Sunday, July 08, 2007

The Arc of leadership

Like Don Quixote, Joan of Arc has inspired numerous creations in the form of plays, movies, stories, paintings, statues and interpretations. For a leader who roused an entire nation from despondency and defeatism, spurred it on to fight and eventually drive away a foreign presence, and united a nation, there are few parallels in history to Joan. She is a pure leader, par excellence.

We have adopted Bernard Shaw’s masterpiece play Saint Joan for our interpretation. In this play, we are taken through the main events of her life: her meeting Charles, the Dauphin (the uncrowned King), leading an army to lift the siege of Orleans, crowning Charles as the King of France, the betrayal of Joan by the King and others, her trial and eventually her being burnt at the stake. There is a delightful epilogue that beautifully sums up many aspects of Joan’s character.

Power of vision

Joan’s tryst with her destiny starts from a very young age, where she witnessed the brutality of English occupiers against the villagers in her village of Domrimi. She combined great pity that gave her passion and conviction, and a great intellect that gave her clarity of reason.

She seems to have had some spiritual experiences that led her to believe that God was communicating to her to lead France, throw out the English and crown the Dauphin as the King. She also wondered why France was always losing, and concluded that they had no cause to fight for, nor did they have a proper, trained, disciplined army. She saw herself as a unifier of all France under one King, and God had chosen her to accomplish this mission.

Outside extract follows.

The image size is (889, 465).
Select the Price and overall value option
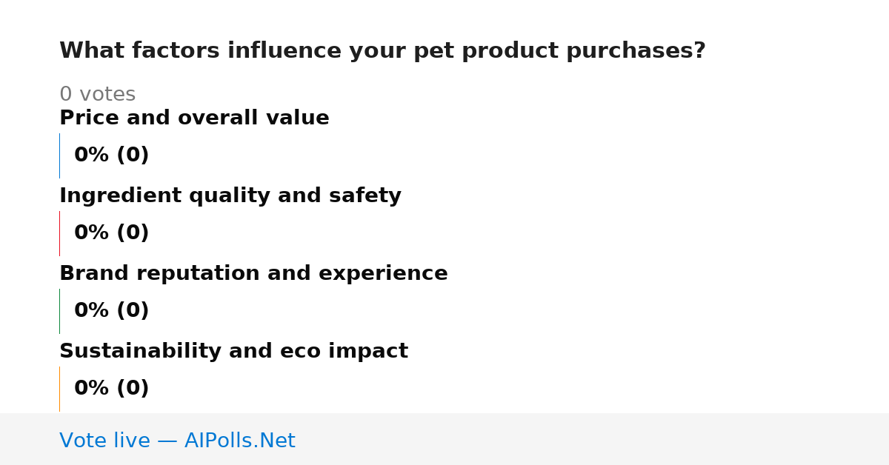pos(194,118)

Passion as an engine of leadership

Joan’s passion is in evidence throughout the play. As a peasant girl, she gains an audience with the commander of a local castle, and then the Dauphin himself, and convinces the latter that it’s possible to lift the siege of Orleans. The Dauphin’s scepticism is brusquely brushed aside by her.

“I will put courage into thee,” she says, and the Dauphin, left with no better choice, decides to back Joan. She is given the overall control of the army, and she infuses the army with a new hope, a new courage and a new confidence.

“Who is for God and His Maid? Who is for Orleans with me?” says Joan, and the entire assembly of knights shout back: “To Orleans!” She lives among the soldiers, dressing as they do, eating what they eat, and always leading from the front, an exemplar par excellence.

When wounded badly by an arrow, she gets the arrow pulled out and is back at the front, leading a newly inspired French army. The English are defeated and the siege of Orleans is lifted. It’s a miracle.

But what is a miracle? Miracles are events that create faith. Joan’s story is an example of what faith in one’s mission, once generated, and an unbridled passion to achieve it against all odds, can accomplish. Like Don Quixote, she has a noble vision, and great discipline. But unlike Quixote, she has her foot firmly on the ground.

Role of faith

Faith, it is said, can move mountains. After all, what Joan accomplished could have technically been accomplished by any of the military commanders. The army was there; so were the weapons. What she put in was faith: faith in one’s cause, confidence in one’s success.

Creating faith is a hallmark of a leader. How does one create it? Writers have attributed this ability to that intangible, indefinable “charisma”. But in reality it may be simpler than that: it may be total conviction of one’s own cause and position.

Confidence and enthusiasm are contagious. Joan could as well have said: “I know who I am”. To herself, and to the Frenchmen at that time, she was the Messenger of God, nothing short of it, and she wouldn’t compromise her position in her trial. The same was the case with Jesus, as so movingly portrayed in the recent movie The Passion of Christ.

If Joan’s success shows one aspect of faith, her trial brings out another aspect. She failed to see the opposition from vested interests she was fuelling: the Church whose authority as the sole interpreter of God, and the feudal chiefs for whom the King was merely the first among equals.

Passion and vision also bring about cataclysmic changes in the established order. That was why she had to burn, and though after death, she could be rehabilitated, “if you could bring her back to life, they would burn her again within six months” — such are the perils of leadership.

There wasn’t any doubt that the trial was an entirely political one, steeped in religious terms. Yet the Church was on the whole fair, given its own articles of faith and gave her a reprieve — by asking her to confess.

Which she did, perhaps hoping that once free, she can complete her mission, only to learn that she wasn’t to be set free, but would remain a prisoner of the Church for life. Now her mission was in danger. She tore up her confession, and virtually forced the Church to burn her. If she had lived, perhaps France wouldn’t have been united.

Her martyrdom shows a leadership dilemma to choose between oneself and one’s ideals. Joan perished, but “her heart would not burn”. Her death infused a fresh spirit among the French, who succeeded in driving out the English. She became “the soul of France”. True leadership sometimes requires sacrifice of oneself so that the ideal may survive.

As is given in the epilogue of the play, what won was always the Maid’s way. The Messenger could never be silenced. True leaders leave behind legacies of ideals and ideas — some accomplished and some not so. But the accomplishment itself is immaterial. “It’s the memory and the salvation that sanctify the cross, not the cross that sanctifies the memory and the salvation.”